Cuban President Miguel Diaz-Canel, the Man from Moscow at the Celac Summit

Cuban President Miguel Díaz-Canel, in a file photograph. (EFE/Ernesto Mastrascusa/Pool)

14ymedio bigger14ymedio, Yoani Sánchez, Havana, 23 January 2023 — In recent years, Cuban President Miguel Díaz-Canel has experienced that diplomatic solitude that often surrounds the authoritarians. Except for a recent tour of Russia, Turkey, Algeria and China, in addition to the favors that the Mexican president, Andrés Manuel López Obrador, has given him in public, the 62-year-old engineer has seen how his condition as president not chosen through votes at the polls, and the the repression that he unleashed against the protesters of July 11, 2021 has taken a political toll on him and left him excluded him from red carpets and international events.

His arrival this Monday in Argentina, to attend the summit of the Community of Latin American and Caribbean States (Celac) seeks to bring him out of that loneliness and try to insert him into the Latin American scene. But the Díaz-Canel who arrives in Buenos Aires is a failed president in all respects: with a country experiencing the largest mass exodus in its history, inflation that has plunged millions of Cubans into poverty, and facing a political crisis it only knows how to react to through threats and the imprisonment of its opponents.

Unlike other guests, the Cuban leader has nothing to offer a regional organization that has been in the doldrums for years and in which the citizens of the continent less and less place their hopes. He arrives at the meeting, moreover, after strengthening his alliance with Vladimir Putin’s Russia and accepting the creation of an Economic Transformation Center that, from Moscow, will supervise the Cuban drift towards a “private company” model, marked by vices that have turned the Russia itself into a nation of commercial mafias, complicit oligarchs and businessmen that emerged from the bowels of the old KGB.

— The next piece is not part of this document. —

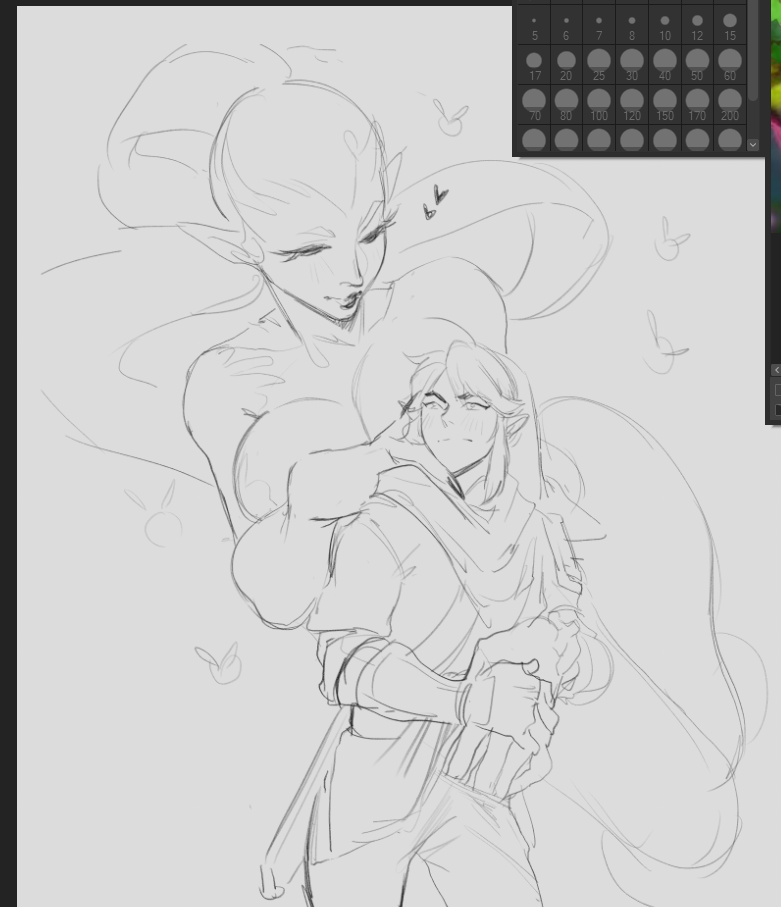
Task: Pick the 60 brush size preset
Action: point(730,65)
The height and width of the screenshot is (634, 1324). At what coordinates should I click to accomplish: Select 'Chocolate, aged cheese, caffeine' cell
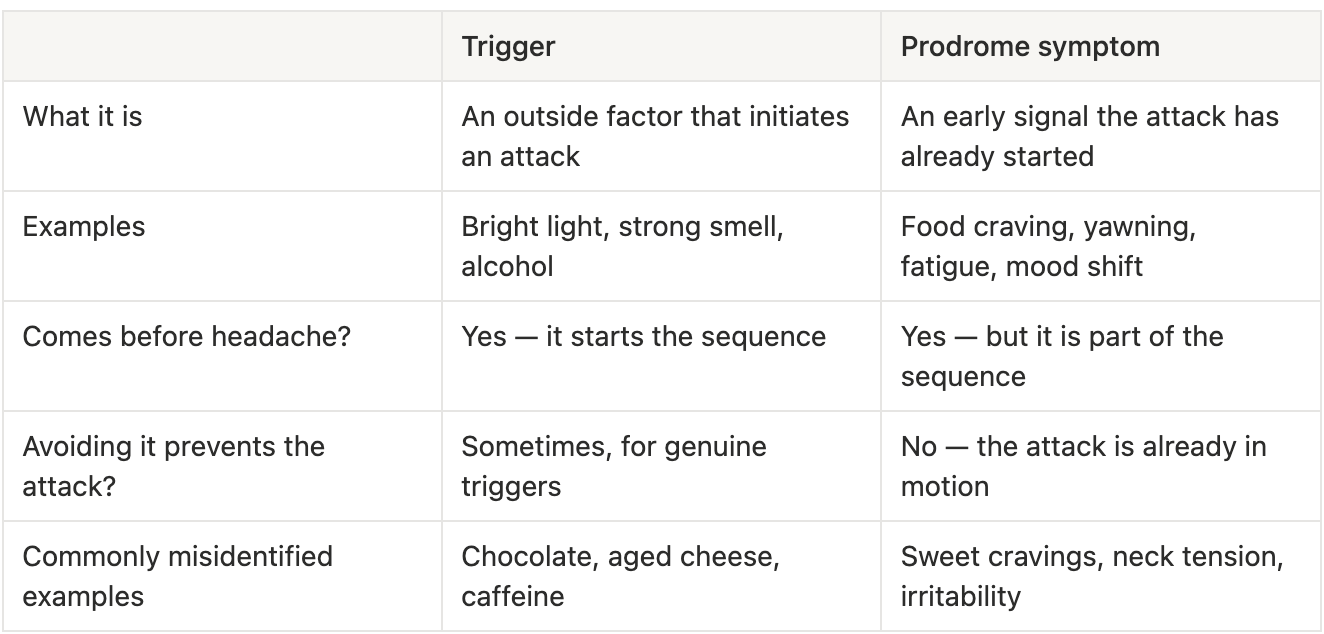[661, 576]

Díaz-Canel is the Kremlin’s man at this meeting and will have to be vigilant in case any mention is made at the meeting of the war in Ukraine, a conflict that is decisive for the current continental economic situation. Will the Russian invasion be called a “special military operation” as the official Cuban press does, or will there be talk of an invasion? The man whom Raúl Castro seated in the presidential chair in Havana could influence the event’s final documents to soften criticism of Russia and to obviate, Olympically, the conflict.

It will also correspond to Díaz-Canel to close ranks with Venezuela’s Nicolás Maduro and, presumably, with Nicaragua’s Daniel Ortega, others of the unpresentable autocrats summoned to the summit. But we will have to look closely at the Cuban’s meeting with the Chilean president, Gabriel Boric, who has been very critical of the violation of human rights in Nicaragua and Venezuela, although much more lukewarm when it comes to the island. The handshake with Brazil’s Luiz Inácio Lula da Silva should also be closely watched, because the Brazilian leader does not arrive in the same position that he enjoyed in his previous terms, nor does his closeness to the Cuban regime mean the same as it did a decade ago.

Ruined economically and rejected by a large part of Cubans, Miguel Díaz-Canel knows that after the summit closes and the group photo of the leaders is released, he will have to get on the plane and return to the same country, bankrupt and without hopes, that he saw him go. His calculations, more than towards Buenos Aires, are now focused on Moscow, in which a dangerous and feared bear watches over his back. In exchange, he will continue to be the “comrade of the Kremlin” in Latin America, the man who is willing to cede part of Cuban sovereignty to a distant country rather than allow a democratic opening on the island.